From the Director's Chair: Vascular Access

By Paul Kellerman, MD

As you all well know by personal experience, to effectively dialyze, one needs to ability to rapidly remove and return blood to a person via a vascular access. Currently, there are three potions to vascular access; tunneled catheters, arteriovenous (AV) grafts, and arteriovenous (AV) fistulas.

When a person needs to be started on dialysis urgently, they often have a tunneled catheter placed in their upper chest. Although the scar tissue in the skin tunnel makes a barrier to prevent bacteria from getting into the blood system around the catheter, bacteria still can travel on the inside of the catheter and often cause blood infections.

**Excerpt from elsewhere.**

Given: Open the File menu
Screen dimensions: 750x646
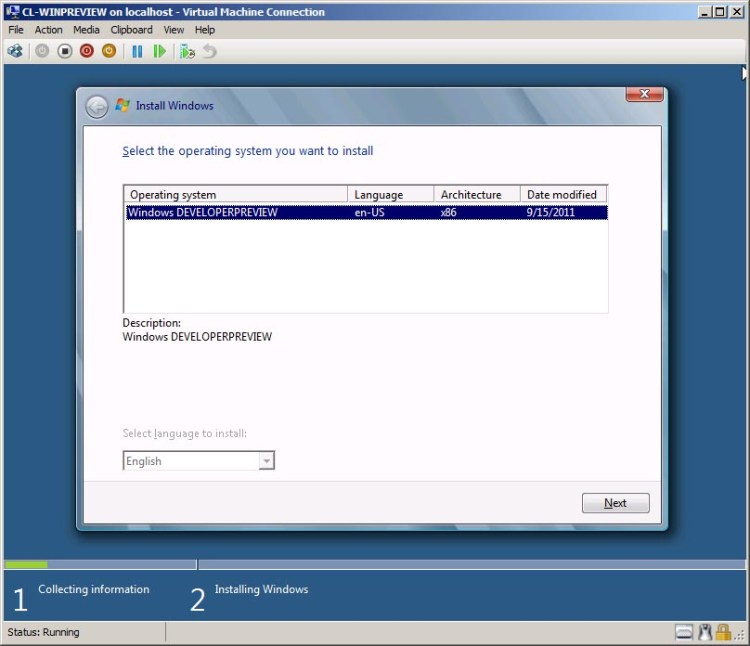Looking at the screenshot, I should tap(16, 30).
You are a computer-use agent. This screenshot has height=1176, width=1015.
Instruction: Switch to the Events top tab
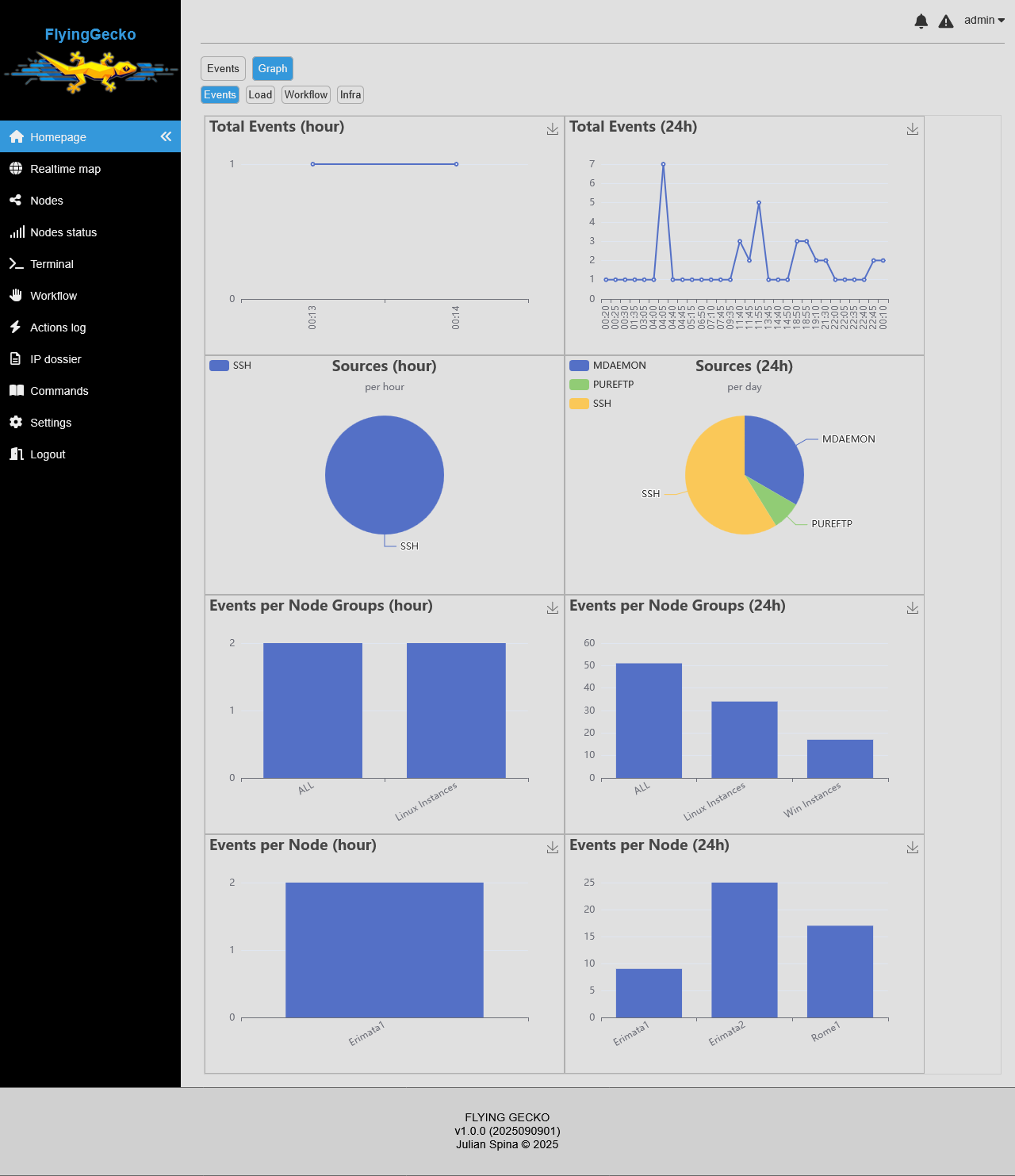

Patients often like these catheters because no needles are involved, but they have significant problems. First, they are the most likely access to result in a blood infection. Second, they often build up a "sheath" of clot around the end, and therefore have trouble achieving good blood flows. Last, one cannot bathe given the catheter comes through the skin. These catheters are not intended for long term use, but to bridge a patient over to an arteriovenous access.

There are two types of arteriovenous access, where an artery in the arm (or rarely groin) is bridge to a vein via a minor operation; the graft and the fistula, When a Dacron "bridge" is put between the artery and vein, this is called an AV graft. These can be used as early, often within two weeks or sooner, of placement. They are easy to stink for dialysis, because they are large and thick-walled. Common problems with AV grafts include clotting off the access, and infections. As you can see, infections occur much more often when there is a foreign substance (either the catheter or the Dacron graft) inside the body.

By far, the most preferred access is called an AV fistula. This is a direct connection between the artery and vein in the arm, with no foreign "bridge" between. The idea is for the arterial pressure to transmit into the vein, and therefore increase the size of the vein so it can be accessed for dialysis. These often take 4-6 weeks to develop. Although they take time to develop, fistulas have the greatest success, for they rarely clot and rarely get infected. People within our dialysis unit have had a single fistula form any years.

To give you an example of the benefits of a fistula, you are 11 time less likely to get an infection from a fistula than from a catheter. The professional kidney community wants every patient to have a fistula if possible, and the slogan for this movement is "Fistula First." The only limitation to having a fistula is scarring of veins in the arms. Our goal nation wide is to reduce our catheters in the dialysis unit to <10% of our patients, resulting in many less infections for patients.

If you have a catheter or an AV graft, please strongly consider the possibility of obtaining an AV fistula, for these are the best accesses for avoiding clots and infections and keeping you in the best of health for a long time. Speak to your primary nurse or physician about this option if you don't already have a fistula.